* [DATA SUPPLIED]:
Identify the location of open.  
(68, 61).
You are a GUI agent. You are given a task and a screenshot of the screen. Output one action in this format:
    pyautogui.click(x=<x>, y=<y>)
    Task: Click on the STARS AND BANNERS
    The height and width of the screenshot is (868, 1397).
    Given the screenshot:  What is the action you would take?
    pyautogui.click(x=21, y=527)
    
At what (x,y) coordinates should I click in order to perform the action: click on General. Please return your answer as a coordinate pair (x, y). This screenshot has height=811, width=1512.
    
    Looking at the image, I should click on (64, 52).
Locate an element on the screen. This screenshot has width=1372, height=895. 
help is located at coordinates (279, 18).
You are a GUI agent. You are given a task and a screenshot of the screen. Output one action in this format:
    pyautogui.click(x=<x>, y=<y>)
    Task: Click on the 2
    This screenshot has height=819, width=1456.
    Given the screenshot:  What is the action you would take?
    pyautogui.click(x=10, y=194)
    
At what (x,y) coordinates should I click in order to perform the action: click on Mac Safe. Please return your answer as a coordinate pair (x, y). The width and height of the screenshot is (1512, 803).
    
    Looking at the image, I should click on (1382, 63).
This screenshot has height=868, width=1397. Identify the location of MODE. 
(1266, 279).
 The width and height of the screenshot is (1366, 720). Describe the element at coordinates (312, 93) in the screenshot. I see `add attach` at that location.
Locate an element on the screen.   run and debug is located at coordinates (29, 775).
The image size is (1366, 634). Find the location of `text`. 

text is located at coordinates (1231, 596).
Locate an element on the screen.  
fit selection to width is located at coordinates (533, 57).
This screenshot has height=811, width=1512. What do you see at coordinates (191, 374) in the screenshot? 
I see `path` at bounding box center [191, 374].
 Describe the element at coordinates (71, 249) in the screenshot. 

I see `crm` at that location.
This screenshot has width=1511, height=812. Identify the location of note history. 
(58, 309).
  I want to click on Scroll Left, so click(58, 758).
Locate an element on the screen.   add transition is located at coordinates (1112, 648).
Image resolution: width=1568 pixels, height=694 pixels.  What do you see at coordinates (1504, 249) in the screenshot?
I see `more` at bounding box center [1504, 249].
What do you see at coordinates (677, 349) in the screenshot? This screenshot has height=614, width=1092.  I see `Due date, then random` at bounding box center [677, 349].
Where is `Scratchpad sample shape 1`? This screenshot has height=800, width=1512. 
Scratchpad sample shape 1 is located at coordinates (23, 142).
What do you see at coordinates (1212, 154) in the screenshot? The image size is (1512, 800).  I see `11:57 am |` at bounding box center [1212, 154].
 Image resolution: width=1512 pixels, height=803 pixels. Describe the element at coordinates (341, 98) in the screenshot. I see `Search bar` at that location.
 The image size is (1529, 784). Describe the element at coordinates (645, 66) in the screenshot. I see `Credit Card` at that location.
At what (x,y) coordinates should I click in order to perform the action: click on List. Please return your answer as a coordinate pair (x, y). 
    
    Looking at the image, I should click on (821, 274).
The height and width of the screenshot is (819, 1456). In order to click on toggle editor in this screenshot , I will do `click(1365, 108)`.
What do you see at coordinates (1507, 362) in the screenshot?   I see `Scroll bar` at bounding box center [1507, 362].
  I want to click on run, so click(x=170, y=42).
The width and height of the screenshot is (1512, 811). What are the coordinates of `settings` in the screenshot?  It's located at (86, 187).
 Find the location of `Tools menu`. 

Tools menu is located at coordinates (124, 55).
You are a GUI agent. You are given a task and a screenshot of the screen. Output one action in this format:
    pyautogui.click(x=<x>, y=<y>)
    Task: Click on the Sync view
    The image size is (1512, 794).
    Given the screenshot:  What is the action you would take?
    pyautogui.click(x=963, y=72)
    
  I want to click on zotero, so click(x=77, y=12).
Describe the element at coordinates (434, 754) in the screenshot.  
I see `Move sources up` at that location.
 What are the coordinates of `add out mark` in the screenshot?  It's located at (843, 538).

* [EXERCISE PROMPT]: Can you reproduce the material from the line with "coordinates (29, 775)." to the line with "coordinates (1112, 648).", swapping "Locate an element" for "Find an element" and leaving everything else the same?

* [TASK RESPONSE]:
Find an element on the screen.   run and debug is located at coordinates (29, 775).
The image size is (1366, 634). Find the location of `text`. 

text is located at coordinates (1231, 596).
Find an element on the screen.  
fit selection to width is located at coordinates (533, 57).
This screenshot has height=811, width=1512. What do you see at coordinates (191, 374) in the screenshot? 
I see `path` at bounding box center [191, 374].
 Describe the element at coordinates (71, 249) in the screenshot. 

I see `crm` at that location.
This screenshot has width=1511, height=812. Identify the location of note history. 
(58, 309).
  I want to click on Scroll Left, so click(58, 758).
Find an element on the screen.   add transition is located at coordinates (1112, 648).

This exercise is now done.